Screenshot grounding data
--*--

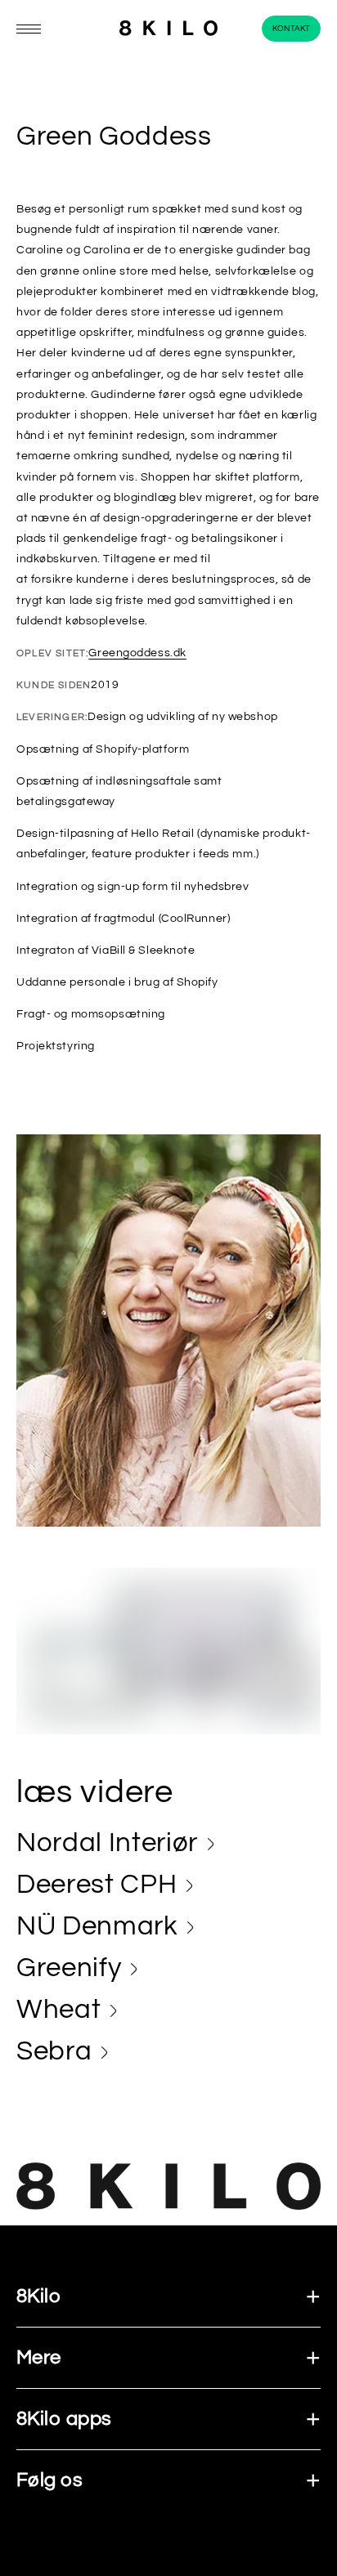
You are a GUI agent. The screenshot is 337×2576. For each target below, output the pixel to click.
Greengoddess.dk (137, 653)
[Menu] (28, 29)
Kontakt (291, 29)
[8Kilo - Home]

--*--

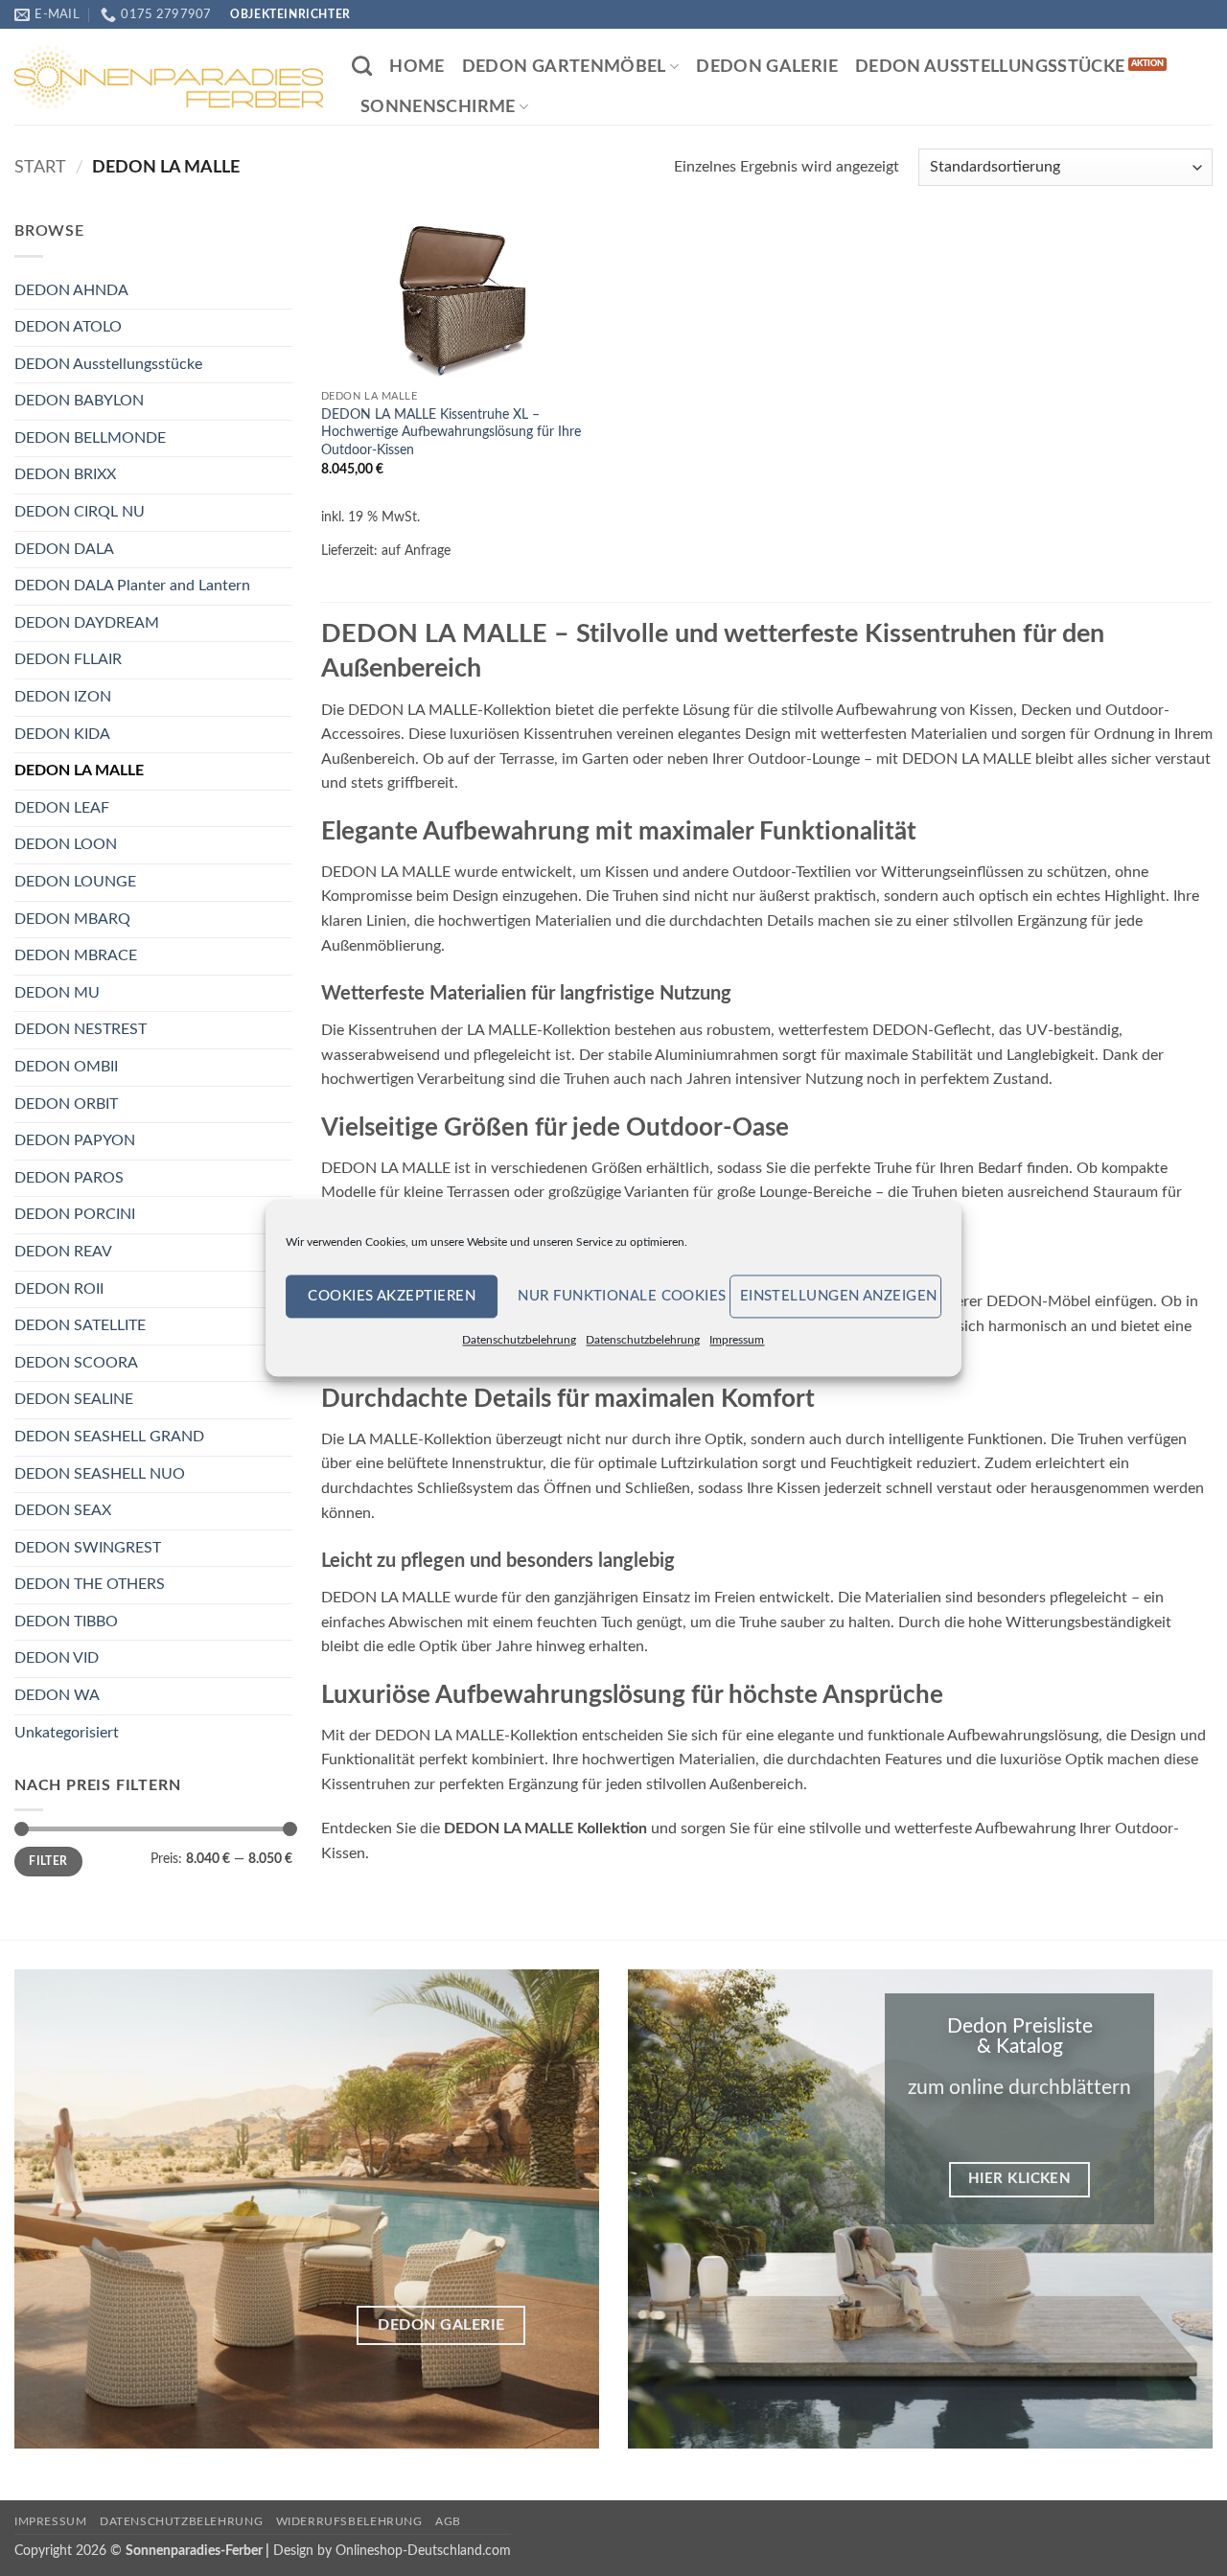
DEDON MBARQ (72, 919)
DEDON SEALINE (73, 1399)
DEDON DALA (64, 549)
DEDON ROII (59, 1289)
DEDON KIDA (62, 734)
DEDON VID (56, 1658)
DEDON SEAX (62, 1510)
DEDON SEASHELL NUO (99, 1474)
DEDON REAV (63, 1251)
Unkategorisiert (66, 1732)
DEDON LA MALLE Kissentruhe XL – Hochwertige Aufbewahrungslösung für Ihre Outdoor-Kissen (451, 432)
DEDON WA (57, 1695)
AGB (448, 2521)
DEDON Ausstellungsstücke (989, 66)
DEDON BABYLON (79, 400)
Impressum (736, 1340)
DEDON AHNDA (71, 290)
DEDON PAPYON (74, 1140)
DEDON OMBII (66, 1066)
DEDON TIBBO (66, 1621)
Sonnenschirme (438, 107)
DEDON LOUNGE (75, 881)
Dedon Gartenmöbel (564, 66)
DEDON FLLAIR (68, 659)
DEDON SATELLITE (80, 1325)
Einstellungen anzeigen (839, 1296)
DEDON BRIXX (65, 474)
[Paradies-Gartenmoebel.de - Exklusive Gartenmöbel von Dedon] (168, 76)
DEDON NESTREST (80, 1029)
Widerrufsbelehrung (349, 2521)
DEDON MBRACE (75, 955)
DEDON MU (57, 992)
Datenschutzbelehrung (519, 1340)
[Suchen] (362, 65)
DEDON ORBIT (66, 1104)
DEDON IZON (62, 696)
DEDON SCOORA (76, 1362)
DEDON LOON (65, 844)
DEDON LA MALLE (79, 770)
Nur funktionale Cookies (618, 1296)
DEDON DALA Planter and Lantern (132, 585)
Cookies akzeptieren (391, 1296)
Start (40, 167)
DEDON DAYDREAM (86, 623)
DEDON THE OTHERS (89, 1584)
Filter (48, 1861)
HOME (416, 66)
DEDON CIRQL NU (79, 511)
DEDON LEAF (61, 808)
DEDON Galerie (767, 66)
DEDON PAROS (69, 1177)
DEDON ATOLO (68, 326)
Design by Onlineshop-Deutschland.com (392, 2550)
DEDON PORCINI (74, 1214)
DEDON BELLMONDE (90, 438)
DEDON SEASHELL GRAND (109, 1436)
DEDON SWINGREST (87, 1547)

--*--

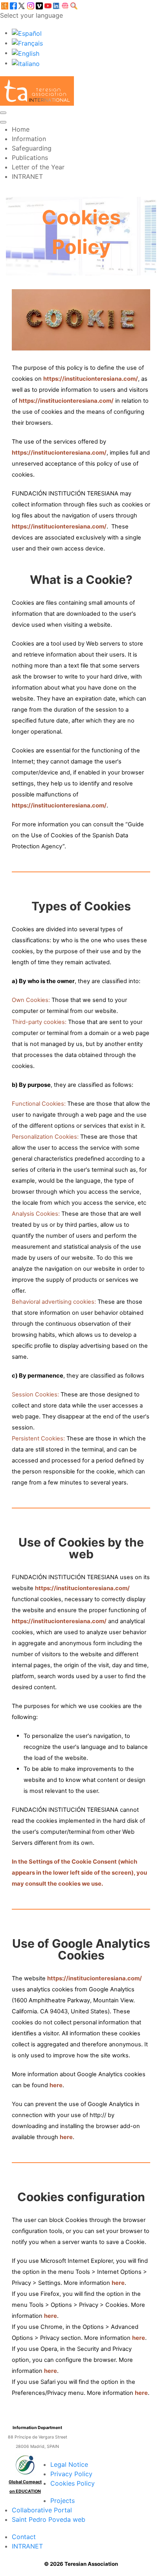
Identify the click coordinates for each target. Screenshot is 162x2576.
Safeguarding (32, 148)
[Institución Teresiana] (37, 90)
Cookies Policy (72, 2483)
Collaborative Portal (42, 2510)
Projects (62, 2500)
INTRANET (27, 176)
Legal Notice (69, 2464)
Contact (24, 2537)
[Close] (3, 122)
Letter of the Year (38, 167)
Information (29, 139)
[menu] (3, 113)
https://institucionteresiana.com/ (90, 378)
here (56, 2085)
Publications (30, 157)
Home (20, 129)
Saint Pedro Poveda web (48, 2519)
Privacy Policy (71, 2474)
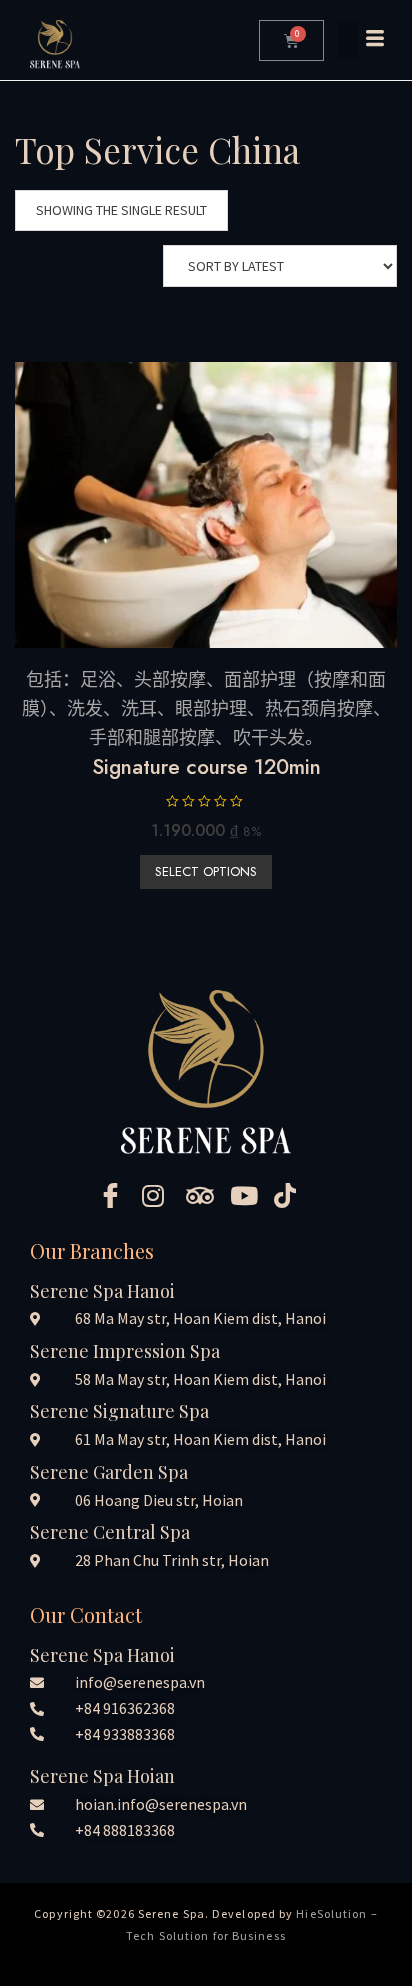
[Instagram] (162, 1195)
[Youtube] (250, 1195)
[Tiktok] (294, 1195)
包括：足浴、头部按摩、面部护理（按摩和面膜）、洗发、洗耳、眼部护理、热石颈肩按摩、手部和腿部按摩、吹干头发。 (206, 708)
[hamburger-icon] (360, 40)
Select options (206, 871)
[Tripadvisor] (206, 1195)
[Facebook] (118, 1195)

--*--

### Work request
Although pictures appear among the records above, none are to be output; print exactly the lines from the line containing "Privacy Policy (71, 2474)" through the line containing "[Facebook] (118, 1195)".

### Task response
Privacy Policy (71, 2474)
[Instagram] (162, 1195)
[Youtube] (250, 1195)
[Tiktok] (294, 1195)
包括：足浴、头部按摩、面部护理（按摩和面膜）、洗发、洗耳、眼部护理、热石颈肩按摩、手部和腿部按摩、吹干头发。 (206, 708)
[hamburger-icon] (360, 40)
Select options (206, 871)
[Tripadvisor] (206, 1195)
[Facebook] (118, 1195)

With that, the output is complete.